Please reproduce the listing in its entirety, exactly as shown.

■ EXTRACTED MATERIAL ■
++++++

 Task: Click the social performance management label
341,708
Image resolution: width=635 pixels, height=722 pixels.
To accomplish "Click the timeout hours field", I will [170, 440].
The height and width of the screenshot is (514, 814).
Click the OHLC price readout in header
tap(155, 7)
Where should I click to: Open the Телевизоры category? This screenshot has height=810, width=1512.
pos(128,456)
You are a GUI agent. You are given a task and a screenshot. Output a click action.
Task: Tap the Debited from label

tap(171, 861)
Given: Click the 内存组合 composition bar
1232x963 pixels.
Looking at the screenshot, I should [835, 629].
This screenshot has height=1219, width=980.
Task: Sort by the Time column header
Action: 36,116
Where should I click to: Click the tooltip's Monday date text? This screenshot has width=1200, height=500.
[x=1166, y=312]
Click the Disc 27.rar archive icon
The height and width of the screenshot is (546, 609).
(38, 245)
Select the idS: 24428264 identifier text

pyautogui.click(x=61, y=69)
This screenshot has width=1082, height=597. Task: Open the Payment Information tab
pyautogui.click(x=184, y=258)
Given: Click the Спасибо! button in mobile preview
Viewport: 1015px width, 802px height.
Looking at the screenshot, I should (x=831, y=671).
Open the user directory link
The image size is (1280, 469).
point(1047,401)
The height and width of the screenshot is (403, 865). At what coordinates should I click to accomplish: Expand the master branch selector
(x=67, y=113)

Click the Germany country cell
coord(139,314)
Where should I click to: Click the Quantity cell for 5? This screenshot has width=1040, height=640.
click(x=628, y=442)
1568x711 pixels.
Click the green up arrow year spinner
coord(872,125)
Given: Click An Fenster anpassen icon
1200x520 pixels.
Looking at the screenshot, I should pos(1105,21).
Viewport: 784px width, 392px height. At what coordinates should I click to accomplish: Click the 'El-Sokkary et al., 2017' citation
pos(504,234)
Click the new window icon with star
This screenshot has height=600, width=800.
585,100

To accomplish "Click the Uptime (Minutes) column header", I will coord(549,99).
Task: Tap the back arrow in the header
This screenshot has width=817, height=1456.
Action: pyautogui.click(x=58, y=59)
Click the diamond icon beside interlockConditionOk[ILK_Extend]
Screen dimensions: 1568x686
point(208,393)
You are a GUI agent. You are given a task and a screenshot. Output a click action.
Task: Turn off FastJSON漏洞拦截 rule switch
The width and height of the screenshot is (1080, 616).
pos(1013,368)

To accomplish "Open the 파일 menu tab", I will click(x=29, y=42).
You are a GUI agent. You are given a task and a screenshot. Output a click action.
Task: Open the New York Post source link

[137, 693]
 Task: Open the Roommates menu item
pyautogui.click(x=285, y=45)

++++++

■ SOLUTION BELOW ■
 Task: Click the social performance management label
341,708
Image resolution: width=635 pixels, height=722 pixels.
To accomplish "Click the timeout hours field", I will [170, 440].
The height and width of the screenshot is (514, 814).
Click the OHLC price readout in header
tap(155, 7)
Where should I click to: Open the Телевизоры category? This screenshot has height=810, width=1512.
pos(128,456)
You are a GUI agent. You are given a task and a screenshot. Output a click action.
Task: Tap the Debited from label

tap(171, 861)
Given: Click the 内存组合 composition bar
1232x963 pixels.
Looking at the screenshot, I should [835, 629].
This screenshot has height=1219, width=980.
Task: Sort by the Time column header
Action: 36,116
Where should I click to: Click the tooltip's Monday date text? This screenshot has width=1200, height=500.
[x=1166, y=312]
Click the Disc 27.rar archive icon
The height and width of the screenshot is (546, 609).
(38, 245)
Select the idS: 24428264 identifier text

pyautogui.click(x=61, y=69)
This screenshot has width=1082, height=597. Task: Open the Payment Information tab
pyautogui.click(x=184, y=258)
Given: Click the Спасибо! button in mobile preview
Viewport: 1015px width, 802px height.
Looking at the screenshot, I should (x=831, y=671).
Open the user directory link
The image size is (1280, 469).
point(1047,401)
The height and width of the screenshot is (403, 865). At what coordinates should I click to accomplish: Expand the master branch selector
(x=67, y=113)

Click the Germany country cell
coord(139,314)
Where should I click to: Click the Quantity cell for 5? This screenshot has width=1040, height=640.
click(x=628, y=442)
1568x711 pixels.
Click the green up arrow year spinner
coord(872,125)
Given: Click An Fenster anpassen icon
1200x520 pixels.
Looking at the screenshot, I should pos(1105,21).
Viewport: 784px width, 392px height. At what coordinates should I click to accomplish: Click the 'El-Sokkary et al., 2017' citation
pos(504,234)
Click the new window icon with star
This screenshot has height=600, width=800.
585,100

To accomplish "Click the Uptime (Minutes) column header", I will coord(549,99).
Task: Tap the back arrow in the header
This screenshot has width=817, height=1456.
Action: pyautogui.click(x=58, y=59)
Click the diamond icon beside interlockConditionOk[ILK_Extend]
Screen dimensions: 1568x686
point(208,393)
You are a GUI agent. You are given a task and a screenshot. Output a click action.
Task: Turn off FastJSON漏洞拦截 rule switch
The width and height of the screenshot is (1080, 616).
pos(1013,368)

To accomplish "Open the 파일 menu tab", I will click(x=29, y=42).
You are a GUI agent. You are given a task and a screenshot. Output a click action.
Task: Open the New York Post source link

[137, 693]
 Task: Open the Roommates menu item
pyautogui.click(x=285, y=45)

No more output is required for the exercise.